Ten years on, I’m the only one left in SquatSpace who still lives in the area – everyone else has been pushed out. It’s interesting to reflect back on those years and look at what the plans are now for the area. With the Biennale project, it seemed like a good time to talk about displacement in a broader way, with the tour now able to look forward and realise that actually, these plans [for Redfern] are mega-gentrification. There’s a whole new phase about to happen and it seemed like a poignant time for this work.
GM: The Redfern School of Displacement occurs within a structure made out of recycled tent fabric, rendering an essentially simple, egalitarian material political in this context. Since the first Aboriginal Tent Embassy in Canberra in 1972, the tent has become a symbol of informality and impermanence, not to mention of refugee settlements and mass displacement in other contexts too. What is the significance of the tent in your work?
KDS: I was away from Sydney for a while and when I returned one of the first things I saw was the Tent Embassy in Redfern. It was such a powerful image seeing Indigenous people occupying their own land due to the continuous struggle to have Indigenous housing there. There were also the homeless settlements outside Central Station and the global refugee camps I was seeing everyday on the news.
The materiality of the tent is important: it’s not just about tents as protest; it’s about tents as impermanent housing that could actually become more permanent. The temporality of the structure is reconfigured into a giant communal tent where we can talk through these issues.
GM: What of your personal experience brought the issue of displacement to be a driver in the Redfern School of Displacement?
KDS: Being in Redfern, and Sydney in general, you think about being on Cadigal land. When you look at the Block, which the installation sits just behind, you’re forced to think about its significance. At the moment there’s a fence around it and it really feels like the community has been displaced, whether temporarily or more permanently. But my memories of Redfern and of the Block have always been of walking past that area [and] smelling a fire burning. It was a gathering space, and seeing that area with a fence around it makes me think about displacement and the people being shifted out.
GM: A key aspect of your work is in the making and the occupation of space. What does this bring to your work that other methods might not?
KDS: I think the temporality of the structures gives them a kind of impermanence, where it doesn’t feel like a fixed structure or that it’s going to be permanent. A lot of my past work has been inflatable, and what I’ve really found useful about creating spaces is the way they focus and transform the events and conversations happening inside them. It creates an intimate environment that’s focused on the action or the event happening inside it, rather than being about the physical structure around that temporary space.

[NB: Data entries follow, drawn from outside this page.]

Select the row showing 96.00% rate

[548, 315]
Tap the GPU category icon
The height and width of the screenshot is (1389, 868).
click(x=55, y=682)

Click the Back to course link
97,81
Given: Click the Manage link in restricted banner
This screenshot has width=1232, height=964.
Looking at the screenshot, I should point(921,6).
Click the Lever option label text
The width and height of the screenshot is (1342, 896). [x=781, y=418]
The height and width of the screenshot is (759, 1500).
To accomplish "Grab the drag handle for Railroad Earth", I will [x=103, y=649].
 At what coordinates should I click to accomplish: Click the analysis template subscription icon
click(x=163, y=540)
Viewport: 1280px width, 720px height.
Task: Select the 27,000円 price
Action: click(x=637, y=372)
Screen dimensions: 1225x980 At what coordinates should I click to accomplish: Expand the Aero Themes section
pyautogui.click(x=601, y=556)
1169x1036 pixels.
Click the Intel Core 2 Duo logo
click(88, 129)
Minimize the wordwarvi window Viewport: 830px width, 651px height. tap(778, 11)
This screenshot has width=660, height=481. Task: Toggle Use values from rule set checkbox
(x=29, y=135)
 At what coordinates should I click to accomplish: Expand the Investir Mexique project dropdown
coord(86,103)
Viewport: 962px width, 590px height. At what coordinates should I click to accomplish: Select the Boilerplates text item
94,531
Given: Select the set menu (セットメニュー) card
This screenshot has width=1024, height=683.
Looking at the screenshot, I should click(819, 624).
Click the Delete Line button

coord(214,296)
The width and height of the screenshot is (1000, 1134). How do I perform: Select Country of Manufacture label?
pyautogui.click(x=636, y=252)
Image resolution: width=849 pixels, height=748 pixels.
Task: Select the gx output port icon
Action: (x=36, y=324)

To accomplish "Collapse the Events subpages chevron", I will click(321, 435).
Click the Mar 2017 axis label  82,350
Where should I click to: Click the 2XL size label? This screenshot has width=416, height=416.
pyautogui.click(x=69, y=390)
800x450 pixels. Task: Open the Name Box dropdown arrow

The intimacy of the smaller, inflatable structures was useful for more intimate dialogues, but I think the larger tent structure works for bigger discussions. In the Redfern School of Displacement everyone sits on the floor or on these laundry bags – colloquially known to some as ‘refugee bags’, so quite a loaded material in itself – and everything is orientated towards the ground, so everyone is at this equal level. There’s no front or back of stage and there are no formal panels. I hoped it would help people feel more comfortable about having their voices heard in that sort of situation. These discussions look at issues of forced migration, homelessness, housing and also language as a form of displacement, and the materiality of your surroundings are so loaded that they can really shape the discussion.
GM: What do you think would give reverence to the Block and its history, and could really provide something for its community?
KDS: I don’t think it’s my place to even begin to imagine. There are so many stakeholders and so many voices, and I’m not sure there would ever be an ideal. I guess that’s something that follows throughout my practice: this idea of utopia, but failed utopias, where it’s often making these spaces but never making them ideal. I guess that’s why I didn’t follow a more architectural path – I’m interested in social space and how people shape space, and in this way the Block is so significant. This land underneath us is Cadigal land, but that particular spot has so much history. Every time I walk through it, I think about that history. It’s shameful, but it’s easy to forget these things on a daily basis. It’s so important to be reminded whose land you’re on.
*
RICHARD BELL
Genevieve Murray: What do the beach umbrella and tent structures represent for you? The genius act of utilising that informal architecture with the original Tent Embassy in 1972 as a political protest rendered an unassuming material to be potent and powerful. In ‘white Australia’ you could say the tent represents freedom, being outdoors, so I’m interested in what the tent space means to you both personally and in the context of Aboriginal rights.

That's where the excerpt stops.